TO ME EVERYTHING’S BRITTLE because of the war. You believe in your country, you have savings and a house, and then suddenly you don’t have any of it. And you realize, “Oh, this is just a bunch of agreements; if somebody just changes his mind, it all goes away.” Money, country—these are human constructs. When something crazy like war happens, that veil of truth falls.
MY GREAT-GRANDFATHER had the first car ever in Tuzla; he brought it in on a muddy road. He had 40 houses downtown. Then in the First World War, he started doing business with the wrong people, and the other people won: all gone. Between the wars, he built the whole empire back up. This is a guy who couldn’t write. Then the Communists came in 1945: all gone. So I think it’s nice to get a bit of money, but it’s not important.
IN BOSNIA, the thing about Communism was that there was less stress. You knew what your life was going to be ahead of time. You figure out when you’re 8 years old that you’re going to be a machinist, and you go to a high school to be a machinist. You come out and work at a factory where you have a job for life, you go to the Adriatic for seven days every year, and that’s your life. You had enough to live, but not a lot of stuff.
WHEN I TEACH MY STUDENTS at Clark College, I get out a $20 bill and say “What is this?” They say, “It’s a $20 bill.” And I say, “No it’s not. For something to be true, it has to be true at all times. This is a piece of paper with designs on it.

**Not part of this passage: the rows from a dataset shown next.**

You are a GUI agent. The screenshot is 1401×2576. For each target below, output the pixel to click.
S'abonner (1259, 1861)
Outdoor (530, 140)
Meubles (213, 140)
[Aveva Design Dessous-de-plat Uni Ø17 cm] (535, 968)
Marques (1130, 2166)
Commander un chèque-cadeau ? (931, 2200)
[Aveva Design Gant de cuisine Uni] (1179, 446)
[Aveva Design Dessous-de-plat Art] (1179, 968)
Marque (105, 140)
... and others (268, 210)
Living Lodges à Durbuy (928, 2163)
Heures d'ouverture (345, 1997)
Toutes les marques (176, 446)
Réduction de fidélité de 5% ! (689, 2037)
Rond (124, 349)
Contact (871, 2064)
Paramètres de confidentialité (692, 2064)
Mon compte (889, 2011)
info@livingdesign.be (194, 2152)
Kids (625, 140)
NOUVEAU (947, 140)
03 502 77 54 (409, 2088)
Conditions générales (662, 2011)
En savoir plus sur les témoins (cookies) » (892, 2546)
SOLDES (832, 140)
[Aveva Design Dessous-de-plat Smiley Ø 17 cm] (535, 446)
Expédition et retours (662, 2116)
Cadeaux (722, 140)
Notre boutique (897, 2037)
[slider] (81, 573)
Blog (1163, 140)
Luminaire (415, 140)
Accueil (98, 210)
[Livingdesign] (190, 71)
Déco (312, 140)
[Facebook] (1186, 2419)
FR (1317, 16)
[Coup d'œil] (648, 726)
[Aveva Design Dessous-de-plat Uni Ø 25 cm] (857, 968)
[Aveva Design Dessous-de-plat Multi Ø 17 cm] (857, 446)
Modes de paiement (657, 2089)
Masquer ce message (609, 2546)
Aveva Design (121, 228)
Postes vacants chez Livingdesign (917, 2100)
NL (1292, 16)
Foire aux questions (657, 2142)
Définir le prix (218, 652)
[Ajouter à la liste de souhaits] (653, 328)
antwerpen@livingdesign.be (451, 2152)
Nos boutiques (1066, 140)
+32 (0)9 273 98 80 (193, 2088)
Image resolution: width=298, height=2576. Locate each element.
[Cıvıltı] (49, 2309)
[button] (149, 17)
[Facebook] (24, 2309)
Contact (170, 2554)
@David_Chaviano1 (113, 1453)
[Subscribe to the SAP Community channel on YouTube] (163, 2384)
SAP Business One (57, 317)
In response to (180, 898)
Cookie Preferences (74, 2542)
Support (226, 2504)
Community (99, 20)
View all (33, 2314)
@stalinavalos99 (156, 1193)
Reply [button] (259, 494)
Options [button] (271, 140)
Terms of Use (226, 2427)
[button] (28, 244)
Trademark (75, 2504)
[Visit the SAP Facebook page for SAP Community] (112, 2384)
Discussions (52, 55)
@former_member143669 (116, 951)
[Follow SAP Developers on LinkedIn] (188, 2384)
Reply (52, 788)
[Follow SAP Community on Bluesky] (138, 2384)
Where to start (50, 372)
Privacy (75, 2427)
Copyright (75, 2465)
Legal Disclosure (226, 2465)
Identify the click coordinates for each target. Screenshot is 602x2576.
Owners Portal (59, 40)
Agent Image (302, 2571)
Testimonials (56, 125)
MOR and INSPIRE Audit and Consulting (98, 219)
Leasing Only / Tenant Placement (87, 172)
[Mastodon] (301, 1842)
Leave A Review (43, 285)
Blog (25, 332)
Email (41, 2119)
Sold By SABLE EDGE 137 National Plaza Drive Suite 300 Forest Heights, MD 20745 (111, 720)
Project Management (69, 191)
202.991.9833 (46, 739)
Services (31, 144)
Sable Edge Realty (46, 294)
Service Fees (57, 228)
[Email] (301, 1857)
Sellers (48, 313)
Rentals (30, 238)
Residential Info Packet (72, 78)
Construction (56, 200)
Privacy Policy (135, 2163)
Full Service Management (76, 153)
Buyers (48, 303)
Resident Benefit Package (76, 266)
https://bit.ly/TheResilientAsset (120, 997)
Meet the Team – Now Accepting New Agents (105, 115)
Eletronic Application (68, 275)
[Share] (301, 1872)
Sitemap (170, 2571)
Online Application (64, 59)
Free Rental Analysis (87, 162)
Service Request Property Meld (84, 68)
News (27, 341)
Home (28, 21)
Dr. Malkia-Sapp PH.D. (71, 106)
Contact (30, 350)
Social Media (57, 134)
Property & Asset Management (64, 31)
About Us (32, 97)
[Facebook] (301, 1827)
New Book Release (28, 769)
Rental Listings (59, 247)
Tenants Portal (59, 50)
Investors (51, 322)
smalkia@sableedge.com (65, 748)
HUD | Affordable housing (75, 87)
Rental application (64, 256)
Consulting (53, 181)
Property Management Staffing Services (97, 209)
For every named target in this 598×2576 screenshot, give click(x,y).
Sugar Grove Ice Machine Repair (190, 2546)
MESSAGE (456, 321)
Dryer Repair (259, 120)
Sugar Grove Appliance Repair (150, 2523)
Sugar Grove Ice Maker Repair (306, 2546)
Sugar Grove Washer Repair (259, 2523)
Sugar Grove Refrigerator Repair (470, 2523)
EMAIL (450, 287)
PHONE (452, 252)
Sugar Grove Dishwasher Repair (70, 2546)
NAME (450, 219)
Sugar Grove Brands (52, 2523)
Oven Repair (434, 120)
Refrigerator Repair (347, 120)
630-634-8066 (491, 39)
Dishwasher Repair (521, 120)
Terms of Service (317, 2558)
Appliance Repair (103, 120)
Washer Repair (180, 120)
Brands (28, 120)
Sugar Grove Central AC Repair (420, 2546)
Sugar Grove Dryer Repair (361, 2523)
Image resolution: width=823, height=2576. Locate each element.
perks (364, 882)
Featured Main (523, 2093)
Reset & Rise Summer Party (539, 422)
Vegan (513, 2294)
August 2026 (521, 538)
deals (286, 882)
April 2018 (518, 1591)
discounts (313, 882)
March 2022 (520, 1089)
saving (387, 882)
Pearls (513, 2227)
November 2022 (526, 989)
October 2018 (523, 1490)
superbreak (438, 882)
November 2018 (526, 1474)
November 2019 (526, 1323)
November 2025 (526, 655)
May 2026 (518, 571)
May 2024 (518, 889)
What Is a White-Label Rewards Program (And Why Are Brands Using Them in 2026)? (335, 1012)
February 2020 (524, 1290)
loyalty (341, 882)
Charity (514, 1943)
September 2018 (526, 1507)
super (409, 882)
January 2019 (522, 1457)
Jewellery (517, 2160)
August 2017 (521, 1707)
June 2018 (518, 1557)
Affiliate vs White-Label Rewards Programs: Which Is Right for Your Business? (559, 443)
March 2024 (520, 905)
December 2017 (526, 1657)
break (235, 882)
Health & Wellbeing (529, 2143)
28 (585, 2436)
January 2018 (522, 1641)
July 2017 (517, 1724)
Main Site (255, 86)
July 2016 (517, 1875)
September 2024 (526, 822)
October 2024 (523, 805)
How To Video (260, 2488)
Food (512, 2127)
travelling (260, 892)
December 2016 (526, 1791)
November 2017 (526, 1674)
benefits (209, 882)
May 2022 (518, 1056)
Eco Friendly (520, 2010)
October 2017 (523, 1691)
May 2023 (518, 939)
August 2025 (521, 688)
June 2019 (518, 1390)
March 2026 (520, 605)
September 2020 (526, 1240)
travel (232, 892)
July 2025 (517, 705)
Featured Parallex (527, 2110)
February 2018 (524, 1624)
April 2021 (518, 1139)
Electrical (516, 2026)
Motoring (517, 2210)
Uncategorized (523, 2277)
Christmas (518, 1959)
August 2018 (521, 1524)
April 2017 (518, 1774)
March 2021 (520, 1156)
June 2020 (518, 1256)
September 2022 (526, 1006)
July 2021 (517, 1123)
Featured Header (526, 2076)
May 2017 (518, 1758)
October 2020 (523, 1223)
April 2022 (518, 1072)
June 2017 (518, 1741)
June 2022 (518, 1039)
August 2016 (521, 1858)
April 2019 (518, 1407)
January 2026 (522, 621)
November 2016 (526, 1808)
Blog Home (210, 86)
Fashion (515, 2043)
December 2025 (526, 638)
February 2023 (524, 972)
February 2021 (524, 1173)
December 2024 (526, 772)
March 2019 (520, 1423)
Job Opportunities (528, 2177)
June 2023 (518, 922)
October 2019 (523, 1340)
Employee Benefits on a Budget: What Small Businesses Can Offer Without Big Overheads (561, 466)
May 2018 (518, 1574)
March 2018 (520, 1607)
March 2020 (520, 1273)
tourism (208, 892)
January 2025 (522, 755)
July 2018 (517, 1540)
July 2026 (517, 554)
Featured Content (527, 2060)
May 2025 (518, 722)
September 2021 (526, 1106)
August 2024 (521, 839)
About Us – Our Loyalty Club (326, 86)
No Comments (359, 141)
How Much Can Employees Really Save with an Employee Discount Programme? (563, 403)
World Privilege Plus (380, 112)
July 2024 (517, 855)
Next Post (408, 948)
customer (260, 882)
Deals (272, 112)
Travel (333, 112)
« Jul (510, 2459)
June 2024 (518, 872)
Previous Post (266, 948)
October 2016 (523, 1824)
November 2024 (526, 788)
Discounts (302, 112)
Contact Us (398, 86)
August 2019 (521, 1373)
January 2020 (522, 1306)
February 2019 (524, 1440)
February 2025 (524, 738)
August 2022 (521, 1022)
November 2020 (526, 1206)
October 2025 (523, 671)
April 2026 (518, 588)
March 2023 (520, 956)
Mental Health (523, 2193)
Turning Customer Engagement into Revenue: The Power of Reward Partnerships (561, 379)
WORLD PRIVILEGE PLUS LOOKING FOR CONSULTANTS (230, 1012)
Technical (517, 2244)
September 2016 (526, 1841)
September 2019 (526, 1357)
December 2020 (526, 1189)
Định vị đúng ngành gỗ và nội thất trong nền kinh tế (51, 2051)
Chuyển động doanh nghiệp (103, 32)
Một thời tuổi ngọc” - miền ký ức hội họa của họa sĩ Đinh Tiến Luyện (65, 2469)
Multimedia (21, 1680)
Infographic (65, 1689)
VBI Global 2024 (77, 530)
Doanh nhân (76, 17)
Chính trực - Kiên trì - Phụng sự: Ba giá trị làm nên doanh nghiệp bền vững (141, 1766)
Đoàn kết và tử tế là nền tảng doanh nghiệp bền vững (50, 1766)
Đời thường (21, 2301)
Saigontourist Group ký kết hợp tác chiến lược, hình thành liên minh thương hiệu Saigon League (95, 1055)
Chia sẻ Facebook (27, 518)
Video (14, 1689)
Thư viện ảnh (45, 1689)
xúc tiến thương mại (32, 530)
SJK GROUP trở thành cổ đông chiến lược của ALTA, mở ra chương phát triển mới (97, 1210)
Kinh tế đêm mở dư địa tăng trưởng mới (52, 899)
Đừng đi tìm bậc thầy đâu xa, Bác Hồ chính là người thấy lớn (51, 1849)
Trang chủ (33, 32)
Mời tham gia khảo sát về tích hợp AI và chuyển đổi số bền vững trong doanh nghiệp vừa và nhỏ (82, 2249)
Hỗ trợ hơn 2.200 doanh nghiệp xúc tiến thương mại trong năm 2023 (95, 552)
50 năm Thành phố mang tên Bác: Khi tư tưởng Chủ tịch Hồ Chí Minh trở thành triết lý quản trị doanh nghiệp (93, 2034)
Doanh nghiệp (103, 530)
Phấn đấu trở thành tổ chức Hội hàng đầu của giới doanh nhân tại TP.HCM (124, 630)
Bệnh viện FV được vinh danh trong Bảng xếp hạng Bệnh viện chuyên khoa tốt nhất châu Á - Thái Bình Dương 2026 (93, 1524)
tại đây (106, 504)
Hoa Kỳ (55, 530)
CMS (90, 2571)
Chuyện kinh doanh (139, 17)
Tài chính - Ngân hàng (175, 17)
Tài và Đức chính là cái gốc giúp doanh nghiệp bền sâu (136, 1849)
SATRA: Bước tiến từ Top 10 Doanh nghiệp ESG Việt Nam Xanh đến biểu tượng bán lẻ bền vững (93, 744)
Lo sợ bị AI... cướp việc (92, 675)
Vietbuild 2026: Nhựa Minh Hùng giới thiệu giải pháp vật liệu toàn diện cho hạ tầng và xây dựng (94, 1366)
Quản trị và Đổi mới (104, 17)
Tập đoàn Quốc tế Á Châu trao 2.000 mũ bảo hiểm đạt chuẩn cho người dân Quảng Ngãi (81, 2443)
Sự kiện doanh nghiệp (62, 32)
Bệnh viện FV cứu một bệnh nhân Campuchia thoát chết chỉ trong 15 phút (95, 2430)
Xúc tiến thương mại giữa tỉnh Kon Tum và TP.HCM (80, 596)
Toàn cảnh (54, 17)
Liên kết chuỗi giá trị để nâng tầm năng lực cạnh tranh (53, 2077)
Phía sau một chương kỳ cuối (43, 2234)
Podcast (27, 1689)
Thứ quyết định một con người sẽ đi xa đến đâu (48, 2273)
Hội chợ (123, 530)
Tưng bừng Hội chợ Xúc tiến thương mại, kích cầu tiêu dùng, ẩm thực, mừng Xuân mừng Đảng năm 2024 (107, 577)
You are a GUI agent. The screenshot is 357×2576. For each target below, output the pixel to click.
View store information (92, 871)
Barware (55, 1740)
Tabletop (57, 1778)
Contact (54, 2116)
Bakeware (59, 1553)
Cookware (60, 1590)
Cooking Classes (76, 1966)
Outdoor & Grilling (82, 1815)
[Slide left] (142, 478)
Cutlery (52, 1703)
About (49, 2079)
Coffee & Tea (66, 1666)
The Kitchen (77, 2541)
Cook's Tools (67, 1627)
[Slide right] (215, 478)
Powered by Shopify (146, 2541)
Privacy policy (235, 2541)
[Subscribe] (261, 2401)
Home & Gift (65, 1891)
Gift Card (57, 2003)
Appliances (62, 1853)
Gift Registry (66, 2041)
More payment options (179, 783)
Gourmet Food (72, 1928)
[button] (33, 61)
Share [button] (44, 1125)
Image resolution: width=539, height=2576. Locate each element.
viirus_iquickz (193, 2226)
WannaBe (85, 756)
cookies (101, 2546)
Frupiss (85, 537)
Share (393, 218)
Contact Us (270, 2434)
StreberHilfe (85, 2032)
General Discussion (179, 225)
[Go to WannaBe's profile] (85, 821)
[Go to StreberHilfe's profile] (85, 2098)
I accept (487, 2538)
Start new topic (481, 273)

Five hundred years from now it’s nothing, and five hundred years prior it would be a piece of art.”
I WRITE IN ENGLISH. I can’t write in Bosnian, because when I was first writing when I was a kid, I wanted to be perfect, so I would sit there and agonize over words and nothing would get done. But when I got here, I just had to communicate. Every once in a while I’d figure out an idiom and use it and the teacher would write “cliché,” and I was like, “No! Are you kidding me? I’ve assimilated!”
I WENT UNDIAGNOSED with PTSD for a long time because I didn’t have insurance. I had panic attacks and this recurring nightmare where I’m in Los Angeles on a beautiful sunny day and I hail a cab, and the guy says “Where do you want to go?” I say, “Home,” and he starts driving and makes a turn and it’s Tuzla in 1994 and shit is exploding, he’s going “GO! GO! GO!” But then it becomes so boring after a while. I think writing about it was a kind of therapy.
FOR SOME REASON people have always gravitated to help out every time I needed it. In Bosnia there’s this word nafaka, which means destiny—like life is going to take care of itself. During the war, my mother would use the last of our flour to fry some dough for dinner, knowing that tomorrow would carry its own nafaka. And I had these experiences where I didn’t know where I was going, but went out and did things and met the right people. So things took care of themselves, in a weird way.